When mentors from Tabor College walk into a room at Hillsboro Elementary School, the faces of their grade-school students light up and the mentors are greeted with a loud excited exultation.

“With the kids, it gives them someone to look up to and they help them with homework,” Tabor Chums organizer Sara Sigley said. “Basically, a college student is coming to hang out with them.”

The Tabor Chums program has been a combined effort between Tabor College and USD 410 since 1998. Tabor students apply for the program through the student life department; Sigley helps pair the 45 Tabor students with their young counterparts. HES counselor Mike Moran selects students for the program, 33 at HES and 20 at Hillsboro Middle School. Students struggling in school or with problems at home may be selected for the program.

A donor in McPherson created the program with funds from her estate. Tabor students are paid to participate — although Sigley said it was about $50 a month — and the program provides snacks.

“College kids are busy,” Moran said. “That’s the nice thing about students being paid.”

Tabor students spend an hour with elementary and middle school children on Mondays and Thursdays throughout the school year.

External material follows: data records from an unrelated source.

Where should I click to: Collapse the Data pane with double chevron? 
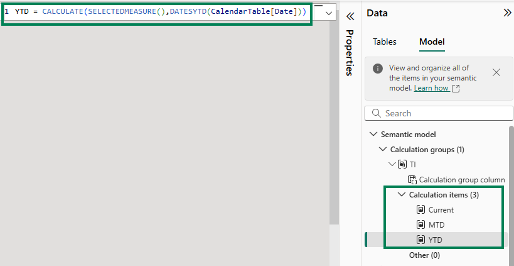(507, 13)
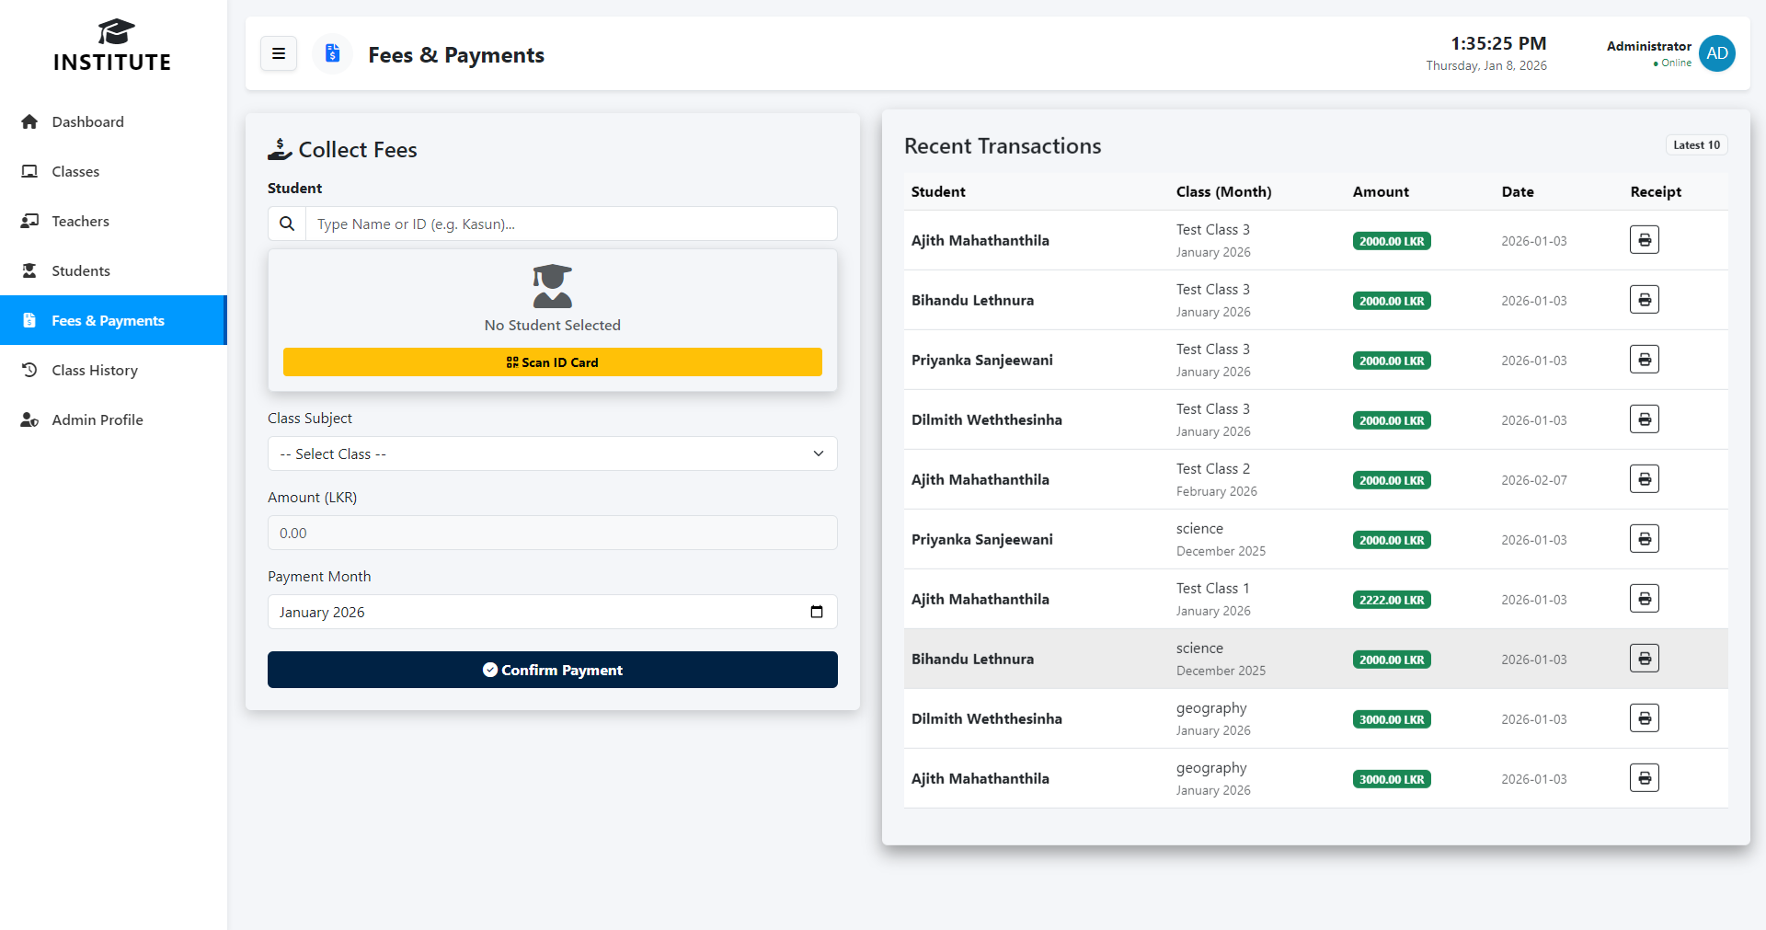This screenshot has height=930, width=1766.
Task: Expand the Select Class dropdown
Action: (552, 454)
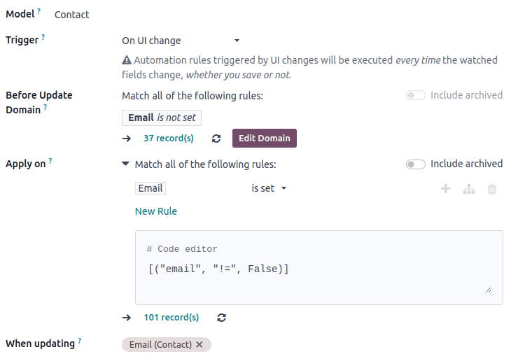Remove the Email (Contact) tag
Viewport: 518px width, 361px height.
[200, 345]
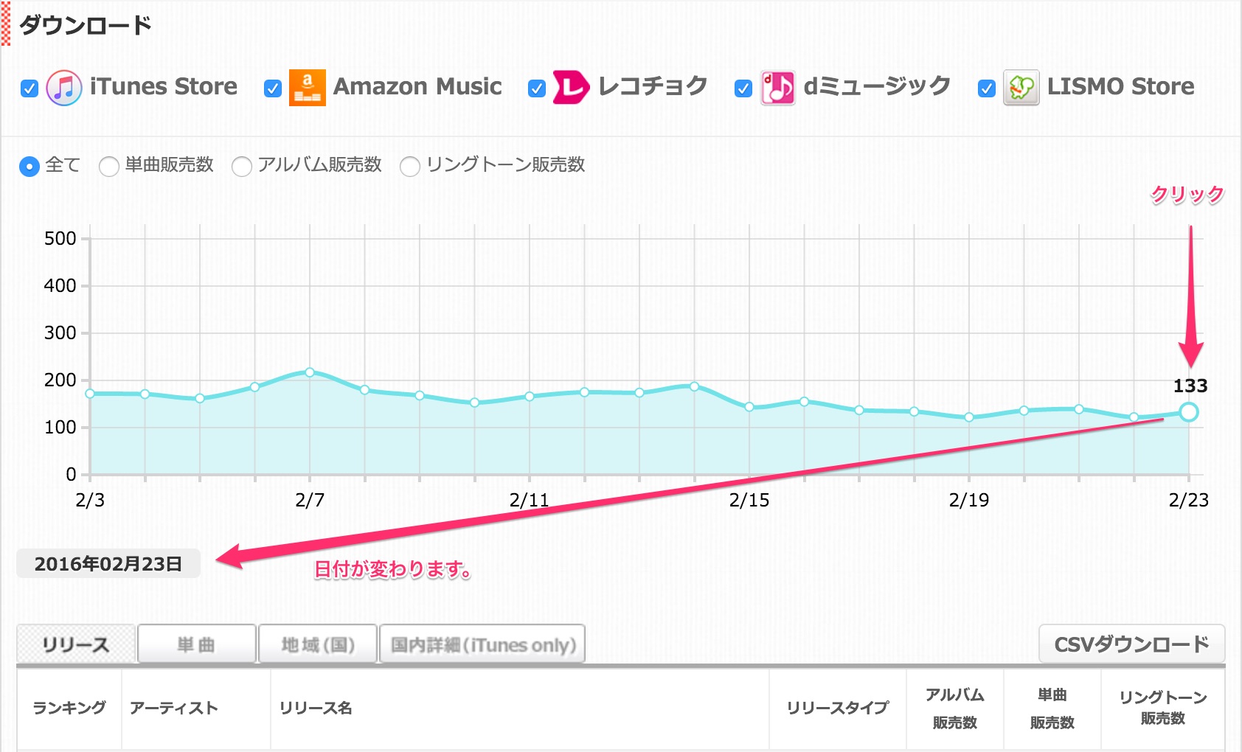Click the LISMO Store squirrel icon
The width and height of the screenshot is (1242, 752).
pyautogui.click(x=1021, y=88)
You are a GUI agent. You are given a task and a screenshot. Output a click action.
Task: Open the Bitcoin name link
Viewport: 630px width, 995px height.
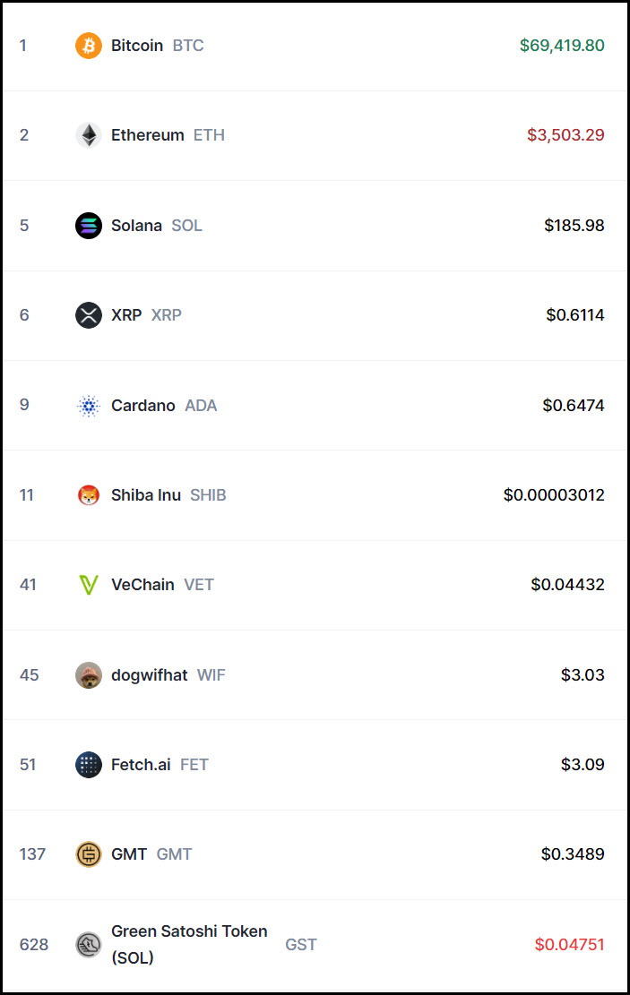point(137,46)
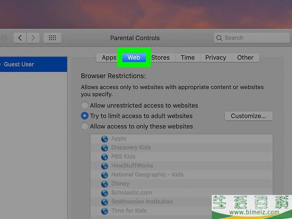Click the back navigation arrow
292x219 pixels.
[20, 38]
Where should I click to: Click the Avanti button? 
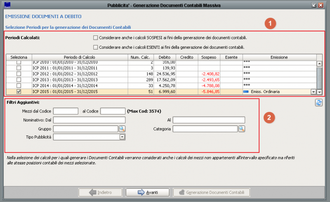pyautogui.click(x=147, y=192)
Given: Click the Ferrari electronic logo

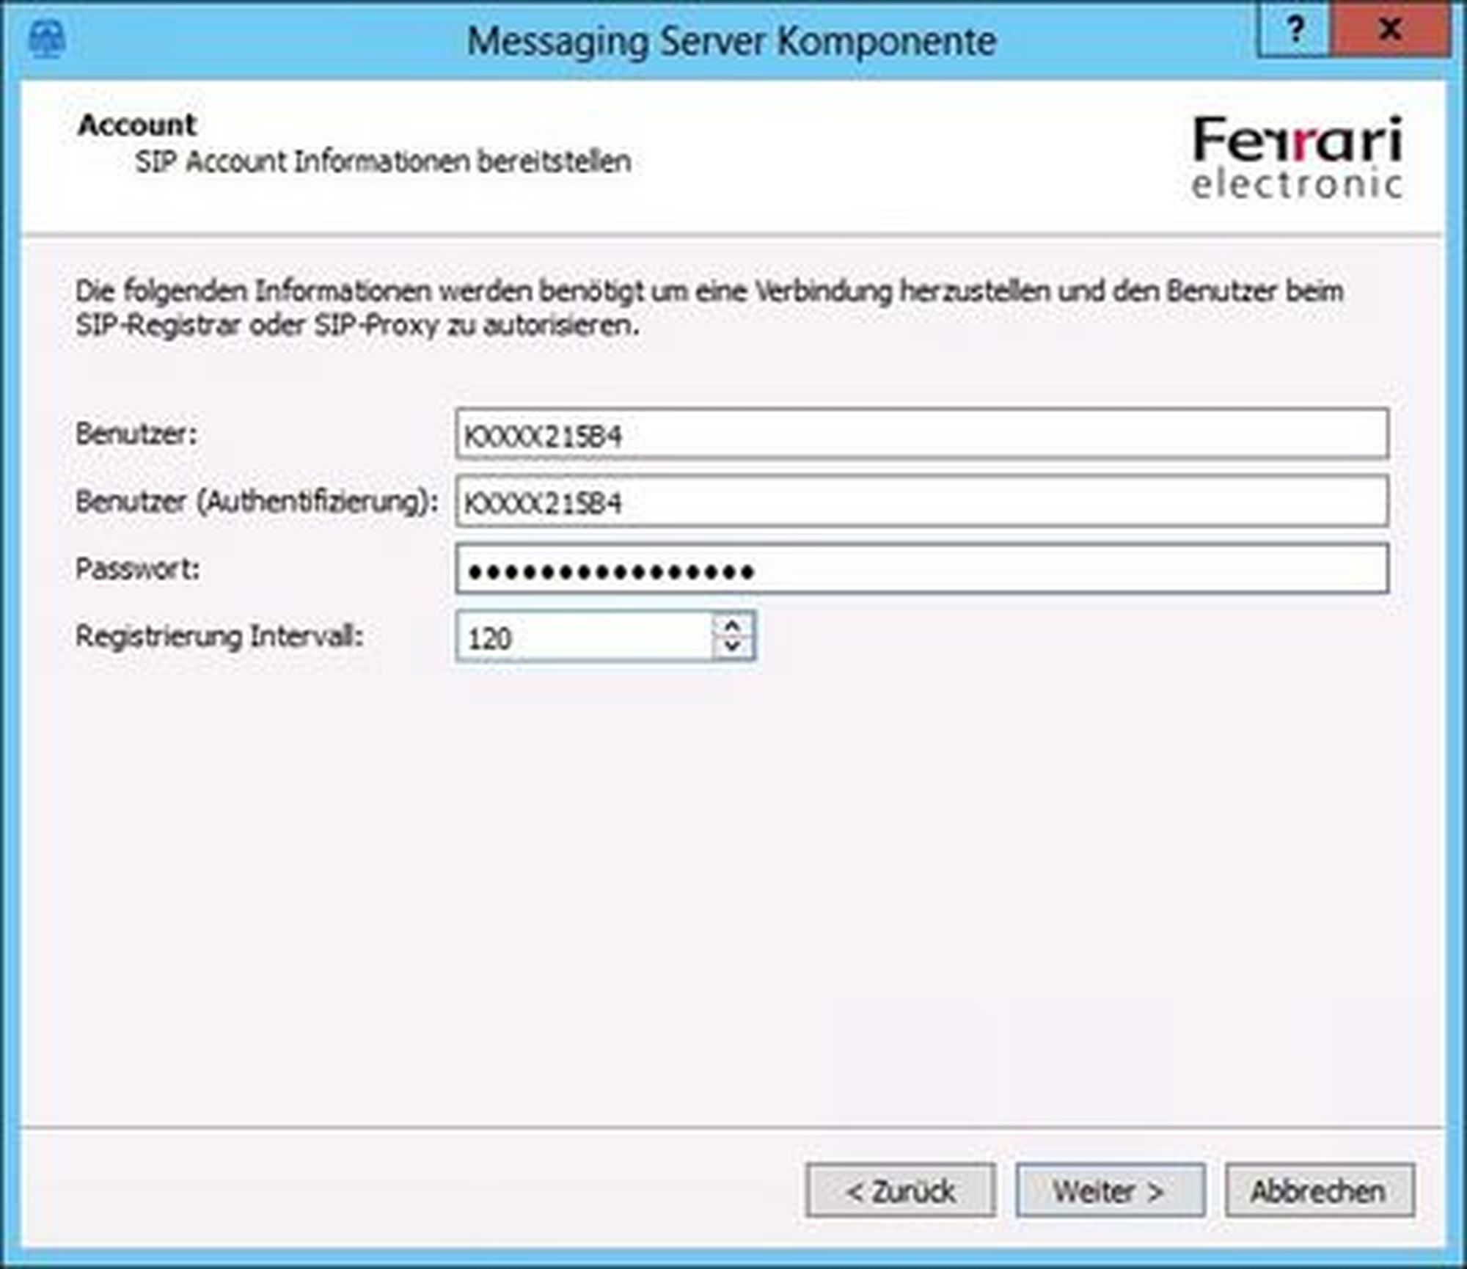Looking at the screenshot, I should (x=1297, y=157).
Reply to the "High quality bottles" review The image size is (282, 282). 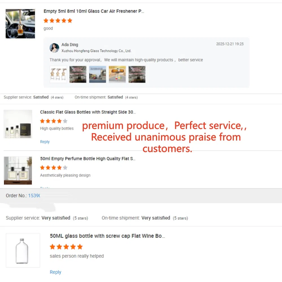(x=45, y=142)
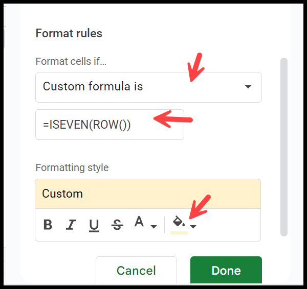Image resolution: width=307 pixels, height=289 pixels.
Task: Click the fill color paint bucket icon
Action: coord(179,222)
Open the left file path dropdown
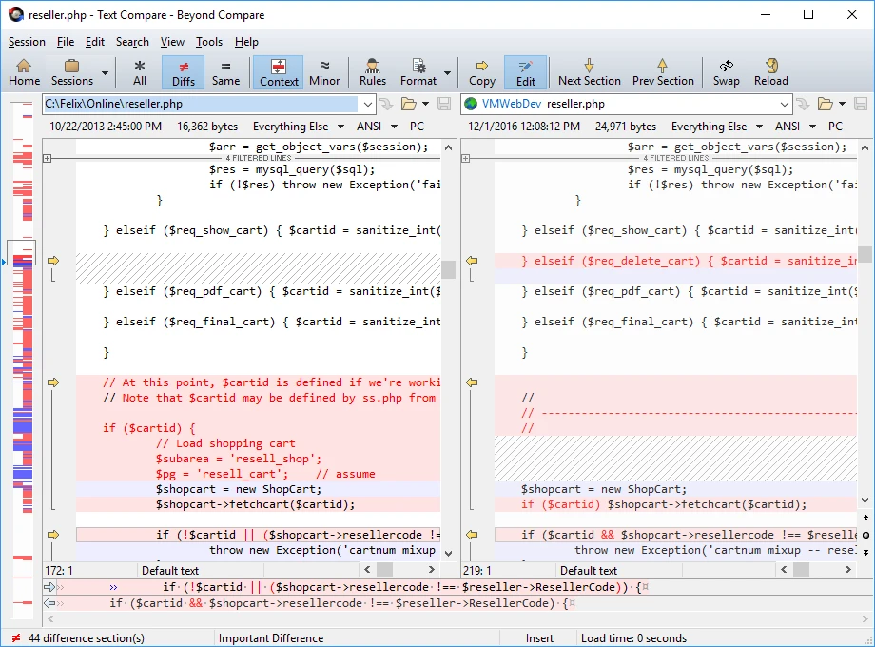Image resolution: width=875 pixels, height=647 pixels. 367,104
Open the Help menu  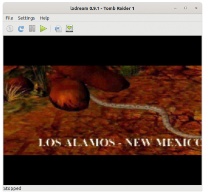coord(45,18)
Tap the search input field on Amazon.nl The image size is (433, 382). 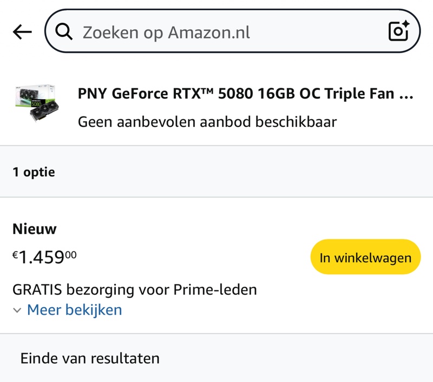click(x=217, y=32)
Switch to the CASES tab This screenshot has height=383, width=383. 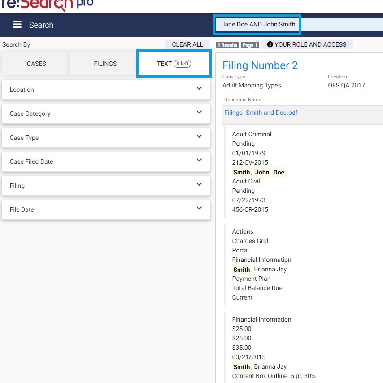coord(36,64)

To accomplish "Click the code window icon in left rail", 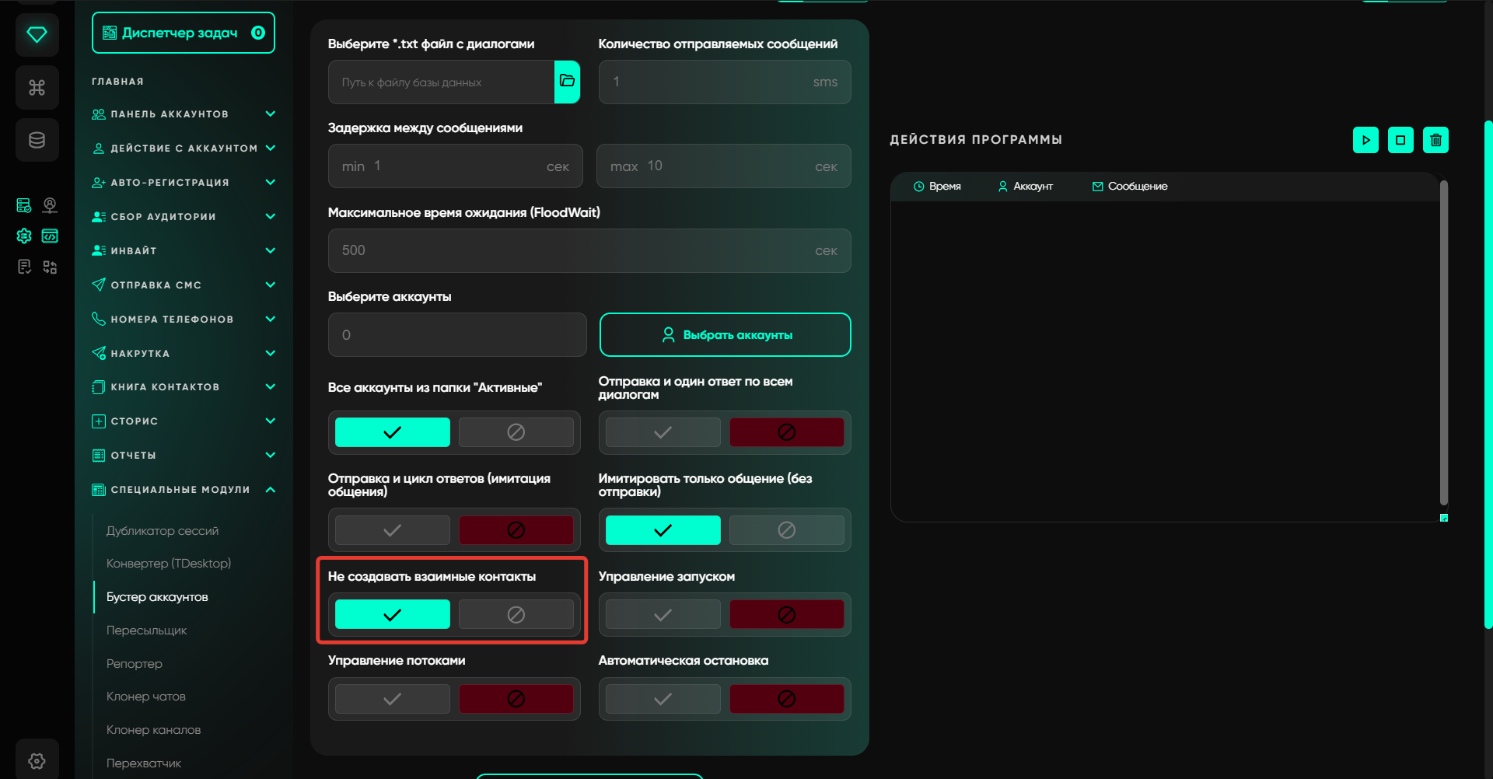I will (x=50, y=236).
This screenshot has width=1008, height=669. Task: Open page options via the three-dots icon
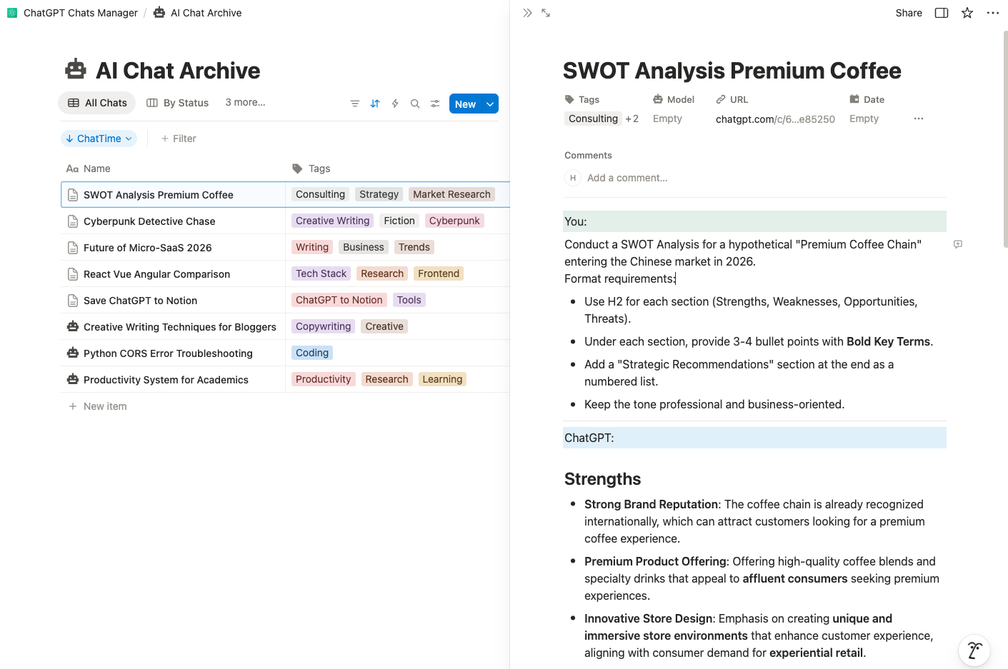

First, Tabor mentors help their chums with homework for the first 30 minutes of each meeting. On Thursday, Emilio Martinez and Justine Langer helped third-graders Trevor Jasper, Jade Miller, Raymond, Johnston, Roxanna Nieto, and Victoria Wintermote with multiplication tables. Usually, mentors and students are paired one-on-one, but because of Tabor’s winter break, the program was short a few mentors.

“Teachers wouldn’t have time to sit down with them once a week,” Moran said.

Martinez and Langer are elementary education majors and said Tabor Chums is an outlet to gain experience.

“It’s a type of work study,” Langer said. “It definitely prepares you to deal with kids of all kinds.”

For the last half hour, mentors and students usually have a snack and play on the playground. Sigley and Moran said this is the most important part of the program.

“You really build a relationship,” Martinez said. “It feels nice for them to look up to you.”

Moran said the relationship is characterized by mentors carrying their chums on their backs or other good-natured play.

“You can tell they love it,” Moran said of the mentors’ experience in chums. “It’s a nice respite from college life.”

Sigley was a mentor when she was a student at Tabor; she jumped at the chance to be a part of the program as women’s resident director.

“At the end of the day, it’s about investing in their lives,” Sigley said.